Lesley-Anne Down was one of Triple P's favourite actresses of the seventies and early eighties.  In a previous post we admired her dressed in black stockings for the enjoyable film The First Great Train Robbery (1979) and in Upstairs, Downstairs.

Here, this time, we have her in a series of publicity photos taken in Egypt for the thriller Sphinx, for which she was the star at a time when female leads were still unusual in Hollywood.  It could have made her a major star but, unfortunately, despite being based on a popular novel by Robin Cook and good locations in Egypt it was a badly reviewed flop.  It essentially killed Lesley-Anne's film career dead and she had to concentrate on TV from then on.  There were a number of things wrong with it, not least a mis-cast Frank Langella and John Geilgud, and Down, who was so good in The First Great Train Robbery was terribly wooden in this.  She was also burdened with an unflattering haircut.  It's an OK film for a wet Sunday afternoon if you don't want to watch that other Egyptian archaeology film from that year, Raiders of the Lost Ark, again.
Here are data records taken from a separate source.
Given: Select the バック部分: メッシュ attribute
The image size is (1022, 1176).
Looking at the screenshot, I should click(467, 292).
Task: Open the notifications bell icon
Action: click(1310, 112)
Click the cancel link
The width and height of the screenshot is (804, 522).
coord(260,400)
These publicity shots feature a costume, if you can call it that, which didn't, sadly, appear in the film.  They certainly were widely published in advance of the film's release, including in the December 1980 Playboy from the credits of which we can venture that they were shot by Michael Childers.




You have to give Down her due here as she looks sensational dressed, essentially, in two strips of very sheer fabric held together by a few bits of string.  She's not in a studio but actually out on location in Egypt where she would, no doubt, have been arrested if she had been caught dressed like this.  Full marks for nerve!